## Problem to solve
Below is a block of records; please copy all of them exactly.
[Given records — start]
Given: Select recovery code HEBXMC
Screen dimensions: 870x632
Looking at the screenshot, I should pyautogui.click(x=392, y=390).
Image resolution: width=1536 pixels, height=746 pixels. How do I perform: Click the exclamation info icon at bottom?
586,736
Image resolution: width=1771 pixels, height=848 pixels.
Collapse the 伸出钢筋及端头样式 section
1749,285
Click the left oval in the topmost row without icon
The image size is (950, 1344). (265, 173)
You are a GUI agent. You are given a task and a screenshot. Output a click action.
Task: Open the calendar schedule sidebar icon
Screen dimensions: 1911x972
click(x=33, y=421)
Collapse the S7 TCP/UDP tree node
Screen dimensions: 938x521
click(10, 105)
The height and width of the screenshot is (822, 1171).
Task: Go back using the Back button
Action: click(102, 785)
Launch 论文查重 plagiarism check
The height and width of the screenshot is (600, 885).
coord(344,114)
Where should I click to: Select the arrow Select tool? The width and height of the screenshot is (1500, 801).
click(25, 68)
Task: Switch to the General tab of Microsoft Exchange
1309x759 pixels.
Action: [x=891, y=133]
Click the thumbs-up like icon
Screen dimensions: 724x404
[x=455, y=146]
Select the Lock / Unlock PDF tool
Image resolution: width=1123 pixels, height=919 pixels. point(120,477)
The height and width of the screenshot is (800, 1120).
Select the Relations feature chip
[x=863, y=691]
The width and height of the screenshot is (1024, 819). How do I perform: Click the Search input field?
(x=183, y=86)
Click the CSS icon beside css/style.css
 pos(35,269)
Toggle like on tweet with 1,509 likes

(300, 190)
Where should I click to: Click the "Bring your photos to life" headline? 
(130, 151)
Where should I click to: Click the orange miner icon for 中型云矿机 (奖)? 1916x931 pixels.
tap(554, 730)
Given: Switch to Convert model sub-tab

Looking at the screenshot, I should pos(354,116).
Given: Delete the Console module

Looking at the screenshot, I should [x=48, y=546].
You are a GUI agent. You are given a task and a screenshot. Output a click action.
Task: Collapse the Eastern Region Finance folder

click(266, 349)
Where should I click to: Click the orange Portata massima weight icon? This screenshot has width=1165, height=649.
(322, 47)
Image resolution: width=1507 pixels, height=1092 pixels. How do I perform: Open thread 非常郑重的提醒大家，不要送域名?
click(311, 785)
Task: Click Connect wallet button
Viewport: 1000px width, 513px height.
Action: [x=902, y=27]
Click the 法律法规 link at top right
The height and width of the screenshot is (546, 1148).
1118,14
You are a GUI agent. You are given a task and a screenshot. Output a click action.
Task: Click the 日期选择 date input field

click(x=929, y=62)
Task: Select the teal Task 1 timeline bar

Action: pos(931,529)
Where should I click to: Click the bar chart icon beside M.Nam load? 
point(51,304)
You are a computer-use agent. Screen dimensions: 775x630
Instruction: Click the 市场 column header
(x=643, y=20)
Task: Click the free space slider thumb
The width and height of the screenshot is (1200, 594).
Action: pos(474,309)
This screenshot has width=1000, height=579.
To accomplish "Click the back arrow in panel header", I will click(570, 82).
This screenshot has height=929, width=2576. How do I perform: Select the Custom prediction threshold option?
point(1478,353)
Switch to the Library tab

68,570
[Given records — finish]
## Your response
Given: Select recovery code HEBXMC
Screen dimensions: 870x632
Looking at the screenshot, I should pyautogui.click(x=392, y=390).
Image resolution: width=1536 pixels, height=746 pixels. How do I perform: Click the exclamation info icon at bottom?
586,736
Image resolution: width=1771 pixels, height=848 pixels.
Collapse the 伸出钢筋及端头样式 section
1749,285
Click the left oval in the topmost row without icon
The image size is (950, 1344). (265, 173)
You are a GUI agent. You are given a task and a screenshot. Output a click action.
Task: Open the calendar schedule sidebar icon
Screen dimensions: 1911x972
click(x=33, y=421)
Collapse the S7 TCP/UDP tree node
Screen dimensions: 938x521
click(10, 105)
The height and width of the screenshot is (822, 1171).
Task: Go back using the Back button
Action: click(102, 785)
Launch 论文查重 plagiarism check
The height and width of the screenshot is (600, 885).
coord(344,114)
Where should I click to: Select the arrow Select tool? The width and height of the screenshot is (1500, 801).
click(25, 68)
Task: Switch to the General tab of Microsoft Exchange
1309x759 pixels.
Action: [x=891, y=133]
Click the thumbs-up like icon
Screen dimensions: 724x404
[x=455, y=146]
Select the Lock / Unlock PDF tool
Image resolution: width=1123 pixels, height=919 pixels. point(120,477)
The height and width of the screenshot is (800, 1120).
Select the Relations feature chip
[x=863, y=691]
The width and height of the screenshot is (1024, 819). How do I perform: Click the Search input field?
(x=183, y=86)
Click the CSS icon beside css/style.css
 pos(35,269)
Toggle like on tweet with 1,509 likes

(300, 190)
Where should I click to: Click the "Bring your photos to life" headline? 
(130, 151)
Where should I click to: Click the orange miner icon for 中型云矿机 (奖)? 1916x931 pixels.
tap(554, 730)
Given: Switch to Convert model sub-tab

Looking at the screenshot, I should pos(354,116).
Given: Delete the Console module

Looking at the screenshot, I should [x=48, y=546].
You are a GUI agent. You are given a task and a screenshot. Output a click action.
Task: Collapse the Eastern Region Finance folder

click(266, 349)
Where should I click to: Click the orange Portata massima weight icon? This screenshot has width=1165, height=649.
(322, 47)
Image resolution: width=1507 pixels, height=1092 pixels. How do I perform: Open thread 非常郑重的提醒大家，不要送域名?
click(311, 785)
Task: Click Connect wallet button
Viewport: 1000px width, 513px height.
Action: [x=902, y=27]
Click the 法律法规 link at top right
The height and width of the screenshot is (546, 1148).
1118,14
You are a GUI agent. You are given a task and a screenshot. Output a click action.
Task: Click the 日期选择 date input field

click(x=929, y=62)
Task: Select the teal Task 1 timeline bar

Action: pos(931,529)
Where should I click to: Click the bar chart icon beside M.Nam load? 
point(51,304)
You are a computer-use agent. Screen dimensions: 775x630
Instruction: Click the 市场 column header
(x=643, y=20)
Task: Click the free space slider thumb
The width and height of the screenshot is (1200, 594).
Action: pos(474,309)
This screenshot has width=1000, height=579.
To accomplish "Click the back arrow in panel header", I will click(570, 82).
This screenshot has height=929, width=2576. How do I perform: Select the Custom prediction threshold option?
point(1478,353)
Switch to the Library tab

68,570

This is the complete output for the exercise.